Sugar snow
/I remember reading Laura Ingalls Wilder's Farmer Boy when I was a kid until the pages were tattered and the cover worn. (Oh come on. That really wasn't a surprise, was it?)
A few of the particular chapters stuck with me. There was a chapter about cutting ice out of the lake and storing it all summer long in the ice house, insulated with shavings. That seemed awesomely foreign to a boy raised in Georgia.
But there was also a chapter called "Sugar snow" - that time of year in New England when the days begin to warm up, but the nights still plunge below freezing. The snow is still thick on the ground, but you can feel the first hints of spring in the air. That's when the maples run with sap.
A few weeks ago during a randomly warmish week in early February (and before the last blizzard), we had a tree guy stop by to check on a few of our older trees, and make sure they weren't at too much risk of dropping major branches or other damage.
He was talking to my Bride in the driveway when he stopped mid-sentence. You could hear a constant 'drip-drip-drip'. We thought it was snow shifting in the sun. He walked over to a huge, ancient black maple that grows next to our driveway and touched the wet spot leeching down the trunk. He touched the moisture to his lips. "That's sap," he said. The maples were taking advantage of the warmth and the sap was moving.
Last week, my Bride reminded me that we were getting on to the time when we could count on some consistent days of the perfect weather. She had seen taps and buckets spring up down on trees down the road towards Concord. I had bought taps last year after the season was over, and they had been sitting in a cup on my desk as a promise of an attempt to try it ourselves this year. So I ran out to the feed store and picked up a few buckets of our own.
We had scoped out the maple trees on our property over the summer, and ended up tapping five of them. You're looking for something at least 12" in diameter - preferably sugar maple. I did a bit of hasty research into tapping on tapmytrees.com (where else), and figured out where and how to drill the taps into the trees. On some of them, the sap started dripping out immediately. On others, it came a little more sluggish. The kids helped me set the taps and hang the buckets.

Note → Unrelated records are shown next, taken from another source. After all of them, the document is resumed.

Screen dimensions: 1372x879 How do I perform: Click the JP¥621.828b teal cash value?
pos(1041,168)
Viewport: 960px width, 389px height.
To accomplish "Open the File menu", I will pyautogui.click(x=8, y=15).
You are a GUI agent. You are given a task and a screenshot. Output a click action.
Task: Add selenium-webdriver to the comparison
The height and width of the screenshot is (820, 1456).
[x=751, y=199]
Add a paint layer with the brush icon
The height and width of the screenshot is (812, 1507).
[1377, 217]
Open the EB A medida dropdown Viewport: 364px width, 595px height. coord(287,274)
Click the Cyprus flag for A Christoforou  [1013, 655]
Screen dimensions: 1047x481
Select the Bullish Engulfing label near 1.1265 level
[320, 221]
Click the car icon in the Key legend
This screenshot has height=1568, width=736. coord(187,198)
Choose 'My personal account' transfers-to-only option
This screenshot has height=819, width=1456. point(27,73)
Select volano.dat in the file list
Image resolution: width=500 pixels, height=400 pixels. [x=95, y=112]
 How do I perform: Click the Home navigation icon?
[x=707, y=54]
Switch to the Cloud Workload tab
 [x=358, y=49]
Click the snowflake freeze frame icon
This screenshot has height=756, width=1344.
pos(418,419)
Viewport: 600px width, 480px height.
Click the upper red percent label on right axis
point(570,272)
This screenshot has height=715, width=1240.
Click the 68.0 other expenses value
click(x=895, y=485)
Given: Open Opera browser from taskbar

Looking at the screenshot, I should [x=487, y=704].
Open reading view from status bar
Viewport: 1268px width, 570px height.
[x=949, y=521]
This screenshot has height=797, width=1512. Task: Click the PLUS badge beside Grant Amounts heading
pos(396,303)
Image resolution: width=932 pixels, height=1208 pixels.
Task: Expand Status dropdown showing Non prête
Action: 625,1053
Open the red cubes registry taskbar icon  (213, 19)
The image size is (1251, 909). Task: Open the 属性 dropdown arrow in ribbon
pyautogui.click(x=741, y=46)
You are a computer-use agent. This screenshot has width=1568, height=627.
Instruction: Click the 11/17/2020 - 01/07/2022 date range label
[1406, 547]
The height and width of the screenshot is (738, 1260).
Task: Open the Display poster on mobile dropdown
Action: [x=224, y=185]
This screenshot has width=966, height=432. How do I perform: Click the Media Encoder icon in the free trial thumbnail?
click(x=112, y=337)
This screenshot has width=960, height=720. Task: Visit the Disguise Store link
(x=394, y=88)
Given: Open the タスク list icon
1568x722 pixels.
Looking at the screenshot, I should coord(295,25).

We have a variety of types - one that I'm pretty sure is a sugar maple, one black, three of indeterminate sort. I'm not a tree expert, although I'd love to learn how to tell them apart with more confidence. There are a couple of other younger ones back in the woodline, but I ran out of taps, and figured this was a good enough trial run.
Suddenly, though, I'm seeing the trees everywhere. There's a line of more than a dozen sugar maples not half a mile from my house on the edge of a field with no taps. There are more scattered along the side of the road. All of them with potential for tapping. Maybe if this goes well, I'll start some surreptitious roadside tapping next year.
Once we collect the sap, we've still got to boil it down, of course. According to all the sources, it's a ratio of about 40:1. As in, you collect 40 quarts of sap to get a single quart of syrup. That's a lot of boil-off.
My Bride went eagerly out to check on the collection progress a few hours after we set the taps. We had less than an inch in most of the buckets for that first afternoon. And yesterday, it snowed again, and didn't get much out of the mid-thirties all day. But the rest of the week promises to be perfect weather, and I'm looking forward to seeing what we collect.
In the meantime, I think I'm going to dig my copy of Farmer Boy back out and read it to the kids again.